───── Data supplied

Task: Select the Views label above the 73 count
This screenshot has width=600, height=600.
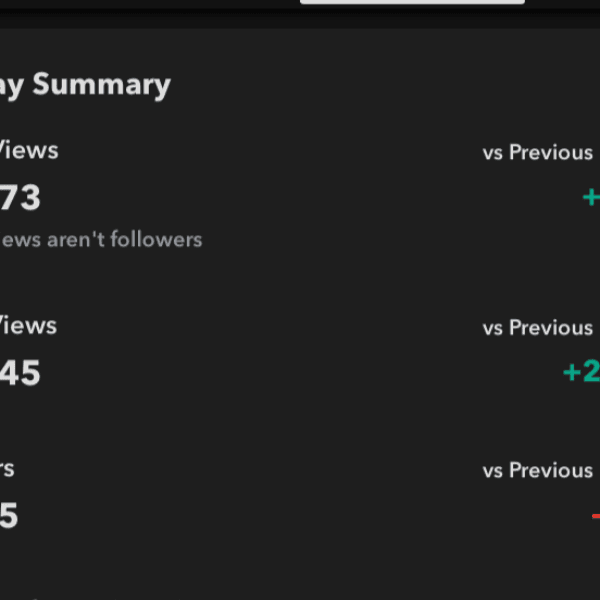Action: 28,151
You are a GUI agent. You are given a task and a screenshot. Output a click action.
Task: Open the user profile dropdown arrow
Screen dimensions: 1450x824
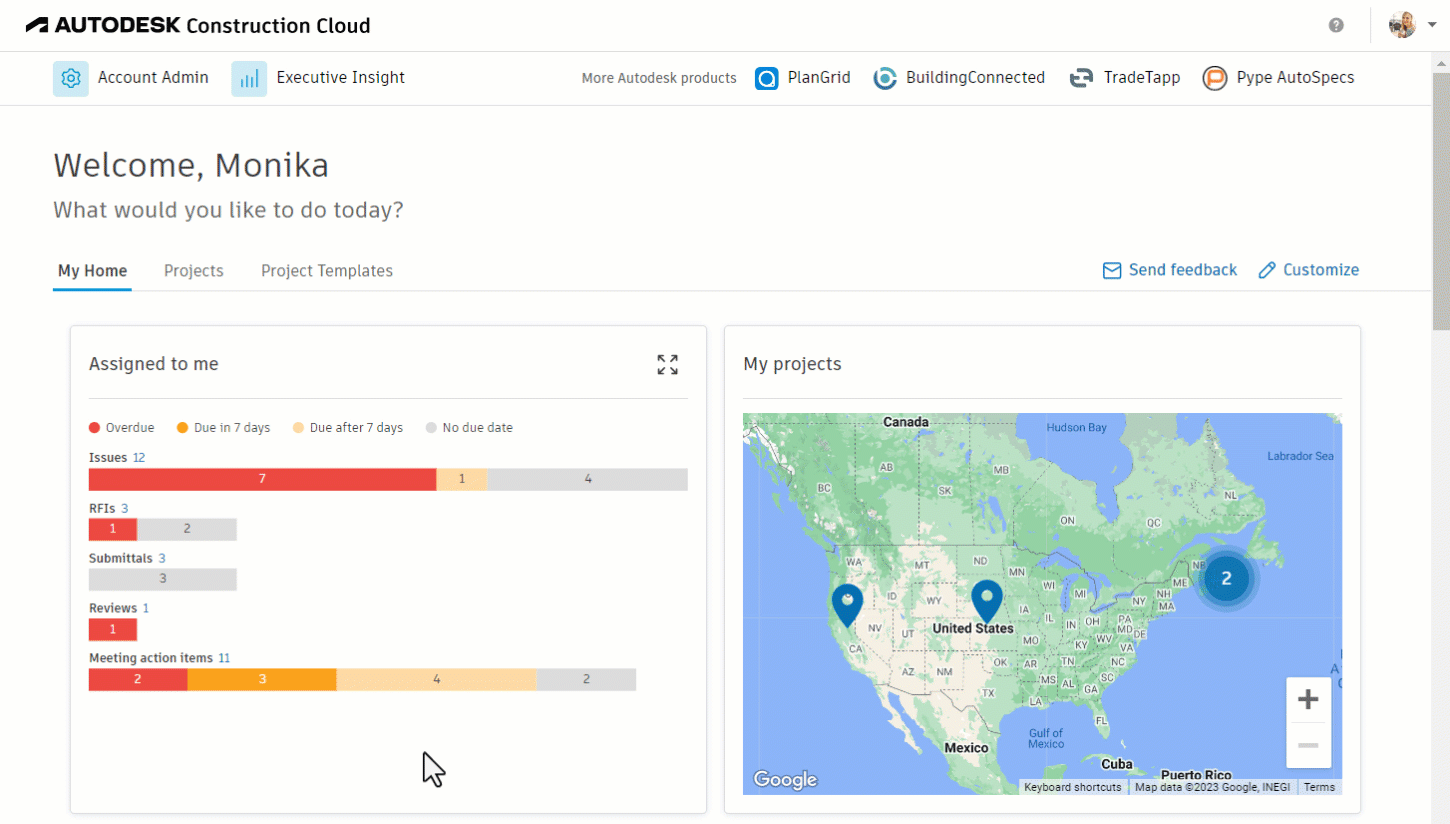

──────────

| Your assignment |
Retype the material in full, exactly as written, and exclude the pictures.

| Exercise response |
Task: Select the Views label above the 73 count
This screenshot has width=600, height=600.
Action: 28,151
You are a GUI agent. You are given a task and a screenshot. Output a click action.
Task: Open the user profile dropdown arrow
Screen dimensions: 1450x824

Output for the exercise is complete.